By MAXINE BERNSTEIN/The Oregonian/OregonLive
A federal jury has awarded a former Toledo city recorder fired eight years ago more than $1 million in a verdict against the city for retaliating against her as a whistleblower who reported mismanagement, waste and abuse of authority.
Nancy Bryant had worked for the city as its recorder for 13 years before then-city manager, Craig Martin, fired her in 2017. The former mayor, Billie Jo Smith, supported her termination. Smith and two other city council members were recalled by voters in September 2018 and Martin resigned in 2019.
Bryant’s lawyer, Beth Creighton, said the city manager treated Bryant as his personal secretary and lashed out at her when she disagreed with him or his policies regarding the use of taxpayer money.
Andrew Campbell, an attorney for Toledo’s insurance carrier, CIS Oregon, said Bryant took “grave offense” when the city manager believed part of Bryant’s job was to assist him and he asked her to open and sort his incoming mail. What followed was five months of “non-stop insubordination” by Bryant, including “eye rolls, loud sighs, and “verbal challenges,” Campbell wrote in court documents.
Bryant complained to then-mayor Smith about Martin’s behavior in 2017, which triggered an outside consultant’s “360 evaluation” of management in the city, according to court records.
Bryant’s lawyer said Martin responded by looking for any slip-up to fire Bryant instead of following some of the review’s recommendations. Martin, for example, asked other department heads to “secretly document” their interactions with Bryant, and Bryant ended up reporting his “insulting and abusive behavior” toward her and others to the City Council, according to court records.

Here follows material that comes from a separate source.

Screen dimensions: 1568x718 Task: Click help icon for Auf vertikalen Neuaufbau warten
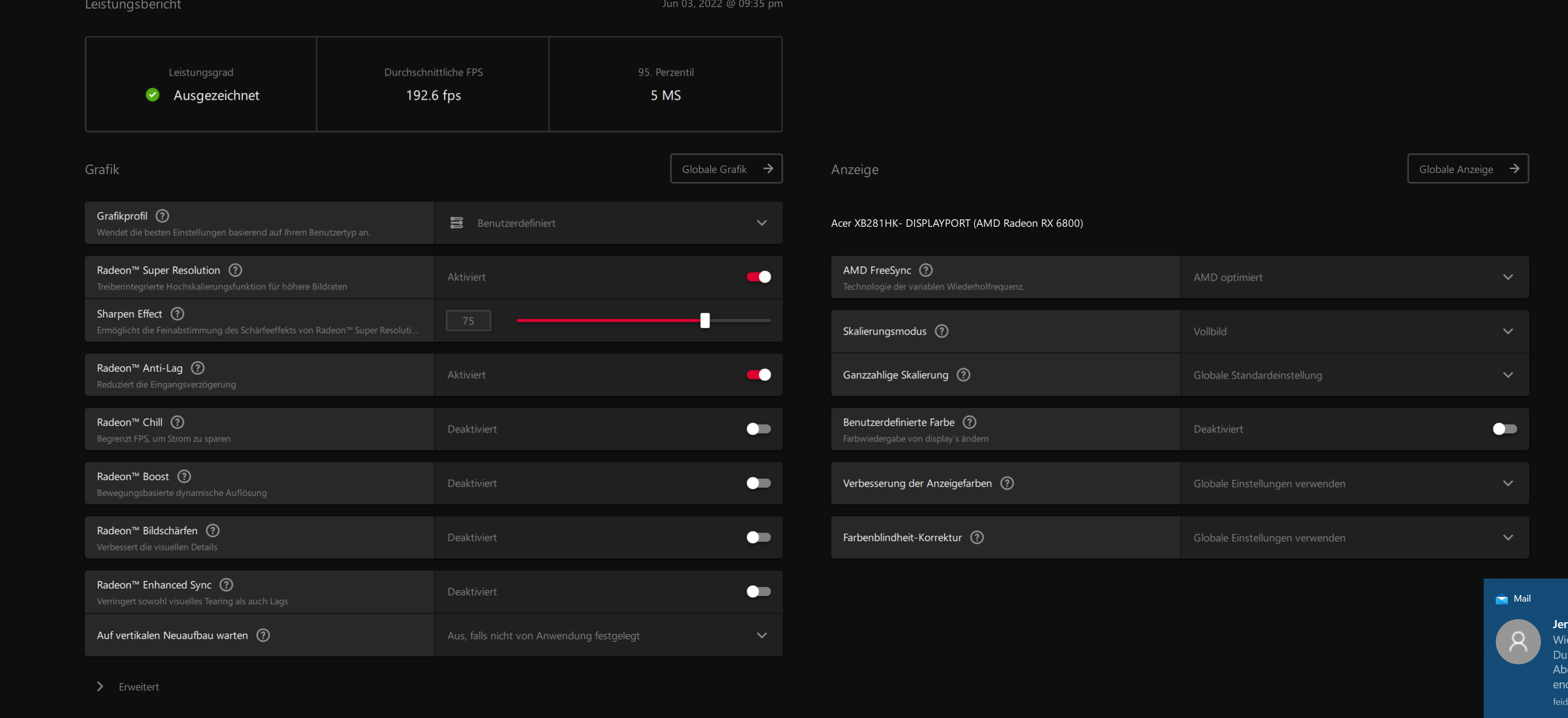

“I am trying to survive in a difficult workplace environment where conversations with the City Manager quickly become personal attacks,” she wrote. “I cannot go to the City Manager for fear of retaliation.”
In city meetings, Bryant had opposed Martin’s push to keep the city’s pool open as a conflict of interest, Creighton said. Martin, an avid swimmer and coach of a local girls team, supported creating an independent district to manage the pool and provide $165,000 in city funding for it, according to Creighton. Bryant also said the city couldn’t afford Martin’s push to buy a bank building and renovate it for a new police station for $3.1 million, according to Creighton.
Voters agreed in 2017 to establish the Greater Toledo Pool and Recreation District to take ownership and operation of the city’s public pool after the city determined it could no longer afford to do so.
Consultants brought in
Another outside consultant was hired to review city management, but this time Smith complained to consultant Jill Goldsmith that Bryant and some other staff had been “attacking” the city manager since he took the job.
Bryant felt Goldsmith was “hostile and adversarial” and approached the inquiry with a “predetermined outcome,” according to Creighton’s trial memorandum. Goldsmith found Bryant had asked a city information technology worker to remove the city manager’s access to what was called a “recorder assist” file on a city drive, according to Creighton.
Bryant said she did so because Martin had obtained the wrong mission statement for the city by looking in the archived record file, which mainly held working documents used by Bryant and the assistant city recorder.
Martin claimed that Bryant was concealing city information from him, according to Campbell, the attorney for the city. Creighton, however, argued that Goldsmith never gave Bryant a chance to explain why she cut off Martin’s access.
Within two weeks of Goldsmith’s report, Martin put Bryant on notice that he intended to fire her, claiming she was unwilling to communicate with him, accusing her of interfering with his ability to do his job and for her “dishonesty in hiding documents” from him, according to Campbell.
Martin fired Bryant a week later, according to court records.
A group of Toledo residents then moved to recall the mayor and urged her to fire Martin, according to court papers. Smith, in turn, described Bryant as a “disgruntled former employee,” according to a mailer she distributed.
A federal jury in Eugene deliberated for about five hours after a three-day trial before U.S. District Judge Ann Aiken and last week ordered the city of Toledo to pay $1,090,000 to Bryant, Martin to pay her $115,000 and Smith to pay her $75,000.
CIS Oregon, which insures most city and county governments in the state, is on the hook to pay the judgement, should Aiken agree that the amount is justified. CIS Oregon will also have to decide whether to appeal, Toledo officials told Lincoln Chronicle on Tuesday.
The jury found Martin and Smith violated Bryant’s First Amendment right to be free from retaliation for speaking on an issue of public concern and awarded her an additional $10,000 in emotional damages for Martin’s retaliation and $5,000 in emotional damages for Smith’s retaliation.
The jury also granted punitive damages of another $12,000 against Martin and $1,000 against Smith for engaging in either malicious conduct or a reckless disregard of Bryant’s rights. The total damages awarded add up to $1.3 million.